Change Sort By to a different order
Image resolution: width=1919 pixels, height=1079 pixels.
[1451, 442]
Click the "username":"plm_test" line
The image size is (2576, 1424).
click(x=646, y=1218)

# Exercise instructions:
Output all the lines above. Keep each one exact.

# Answer space:
Change Sort By to a different order
Image resolution: width=1919 pixels, height=1079 pixels.
[1451, 442]
Click the "username":"plm_test" line
The image size is (2576, 1424).
click(x=646, y=1218)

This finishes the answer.